Moreno Cedroni: lo spirito dell’avanguardia

moreno Cedroni 2Ben 2 stelle Michelin riconoscono il valore di uno chef che è il portabandiera della cucina italiana d’avanguardia. 52 anni, marchigiano, apre appena ventenne il suo ristorante La Madonnina del Pescatore a Senigallia, nominato dal Wall Street Journal tra i primi dieci ristoranti europei di pesce del 2011 e decorato dalla Guida Espresso 2011 del punteggio di 18/20. Un precursore in tutti i sensi, Cedroni: suo il rivoluzionario concetto di susci, un modo del tutto nuovo di interpretare il pesce crudo. Non una banale imitazione del sushi giapponese, ma un vero e proprio studio indipendente che trova il suo culmine nel Clandestino Susci Bar a Portonovo, in pieno cuore pulsante della costa adriatica. Un percorso, quello di Cedroni, che lo porta anche ad aprire a Senigallia la prima salumeria di pesce al mondo, Anikò, una assoluta rivoluzione nel mondo enogastronomico internazionale.

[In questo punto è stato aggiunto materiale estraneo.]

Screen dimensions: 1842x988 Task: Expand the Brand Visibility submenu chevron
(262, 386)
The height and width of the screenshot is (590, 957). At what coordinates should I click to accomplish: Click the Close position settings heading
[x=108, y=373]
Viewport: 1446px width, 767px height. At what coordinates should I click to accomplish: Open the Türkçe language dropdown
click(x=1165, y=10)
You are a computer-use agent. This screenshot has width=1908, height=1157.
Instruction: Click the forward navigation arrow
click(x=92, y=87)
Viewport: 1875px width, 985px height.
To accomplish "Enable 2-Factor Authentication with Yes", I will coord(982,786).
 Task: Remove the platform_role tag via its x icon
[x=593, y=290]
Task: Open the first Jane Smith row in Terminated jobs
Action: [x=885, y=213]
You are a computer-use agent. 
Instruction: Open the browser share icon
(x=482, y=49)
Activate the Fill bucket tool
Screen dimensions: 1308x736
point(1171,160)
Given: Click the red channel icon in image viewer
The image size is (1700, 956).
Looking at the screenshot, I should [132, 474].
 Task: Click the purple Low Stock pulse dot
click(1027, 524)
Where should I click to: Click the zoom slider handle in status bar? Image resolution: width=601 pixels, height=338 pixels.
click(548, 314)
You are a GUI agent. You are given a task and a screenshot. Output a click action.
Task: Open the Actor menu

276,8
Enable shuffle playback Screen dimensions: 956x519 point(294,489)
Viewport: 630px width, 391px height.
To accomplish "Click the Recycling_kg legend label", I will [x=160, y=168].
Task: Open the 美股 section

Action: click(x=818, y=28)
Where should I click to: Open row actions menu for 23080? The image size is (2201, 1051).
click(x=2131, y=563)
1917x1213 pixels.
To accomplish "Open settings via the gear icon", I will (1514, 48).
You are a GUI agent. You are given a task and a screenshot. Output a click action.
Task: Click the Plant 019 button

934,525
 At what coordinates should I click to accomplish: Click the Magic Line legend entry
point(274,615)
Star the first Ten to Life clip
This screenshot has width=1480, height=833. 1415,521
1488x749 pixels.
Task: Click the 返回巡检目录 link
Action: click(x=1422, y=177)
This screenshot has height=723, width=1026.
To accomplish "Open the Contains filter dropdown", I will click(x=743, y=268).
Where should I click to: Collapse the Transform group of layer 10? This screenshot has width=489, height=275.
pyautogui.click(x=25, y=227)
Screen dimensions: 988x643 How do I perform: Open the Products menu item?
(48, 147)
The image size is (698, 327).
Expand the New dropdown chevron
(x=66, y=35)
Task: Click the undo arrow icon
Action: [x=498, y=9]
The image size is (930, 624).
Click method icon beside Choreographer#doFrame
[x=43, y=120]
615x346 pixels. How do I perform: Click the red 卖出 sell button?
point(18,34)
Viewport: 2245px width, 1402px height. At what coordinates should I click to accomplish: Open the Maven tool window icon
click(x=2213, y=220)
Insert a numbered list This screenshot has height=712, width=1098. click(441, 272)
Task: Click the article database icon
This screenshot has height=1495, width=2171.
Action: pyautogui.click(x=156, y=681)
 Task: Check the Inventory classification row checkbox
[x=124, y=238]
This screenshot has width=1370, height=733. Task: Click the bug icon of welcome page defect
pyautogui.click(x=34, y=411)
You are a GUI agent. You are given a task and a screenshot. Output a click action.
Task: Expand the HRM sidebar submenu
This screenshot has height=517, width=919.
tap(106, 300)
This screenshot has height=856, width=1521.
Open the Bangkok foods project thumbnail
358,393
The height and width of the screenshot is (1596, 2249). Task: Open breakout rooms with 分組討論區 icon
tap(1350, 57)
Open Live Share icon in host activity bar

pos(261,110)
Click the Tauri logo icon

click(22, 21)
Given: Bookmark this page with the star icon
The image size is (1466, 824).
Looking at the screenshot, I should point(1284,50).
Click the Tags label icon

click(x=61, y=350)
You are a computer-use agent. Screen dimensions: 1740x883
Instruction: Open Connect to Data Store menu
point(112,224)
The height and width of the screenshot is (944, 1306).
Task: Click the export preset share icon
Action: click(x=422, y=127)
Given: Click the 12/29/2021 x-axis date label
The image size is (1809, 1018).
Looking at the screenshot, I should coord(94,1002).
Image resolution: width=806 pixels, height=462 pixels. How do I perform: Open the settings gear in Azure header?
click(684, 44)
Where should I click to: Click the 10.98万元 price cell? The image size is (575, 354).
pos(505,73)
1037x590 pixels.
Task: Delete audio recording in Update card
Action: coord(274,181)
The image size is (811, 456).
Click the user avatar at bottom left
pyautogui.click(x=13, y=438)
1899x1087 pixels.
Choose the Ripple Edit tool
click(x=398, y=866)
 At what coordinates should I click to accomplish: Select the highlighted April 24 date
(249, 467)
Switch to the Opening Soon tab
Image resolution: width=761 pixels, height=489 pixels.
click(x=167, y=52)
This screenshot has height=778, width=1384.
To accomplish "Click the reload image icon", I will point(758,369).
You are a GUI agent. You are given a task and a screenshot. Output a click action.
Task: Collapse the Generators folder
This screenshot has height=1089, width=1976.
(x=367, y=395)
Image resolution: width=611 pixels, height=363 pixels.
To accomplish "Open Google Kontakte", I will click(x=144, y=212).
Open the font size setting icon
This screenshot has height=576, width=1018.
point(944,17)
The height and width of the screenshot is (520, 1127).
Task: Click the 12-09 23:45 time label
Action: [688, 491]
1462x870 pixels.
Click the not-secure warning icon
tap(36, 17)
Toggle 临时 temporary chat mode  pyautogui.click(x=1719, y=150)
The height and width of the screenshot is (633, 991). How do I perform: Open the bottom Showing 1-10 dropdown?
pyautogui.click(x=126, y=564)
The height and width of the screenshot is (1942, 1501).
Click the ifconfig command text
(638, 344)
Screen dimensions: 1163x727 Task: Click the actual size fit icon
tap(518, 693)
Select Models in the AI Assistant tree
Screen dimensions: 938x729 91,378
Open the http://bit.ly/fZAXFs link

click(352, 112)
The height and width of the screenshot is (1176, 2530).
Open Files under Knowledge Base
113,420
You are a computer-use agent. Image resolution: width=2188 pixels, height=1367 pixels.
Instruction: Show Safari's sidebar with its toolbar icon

Innovativo, visionario, avanguardista, Cedroni è di fatto il vero enfant terrible della cucina internazionale, in continuo oscillare tra le radici della tradizione culinaria italo-marchigiana e l’attitudine all’esplorazione e alla sperimentazione che fanno di lui una delle figure più interessanti dell’intero panorama culinario mondiale. È proprio seguendo una visione surrealista del cibo che Moreno Cedroni reinterpreta anche il prosciutto di San Daniele, proponendolo in abbinamento al granchio reale, ai rapanelli osmotici e alla quinoa, in un mix delicato e particolarissimo, nel quale la dolcezza del San Daniele ben si abbina al granchio reale, creando un piacevole contrasto con la gelatina agrodolce e la salsa di broccoli.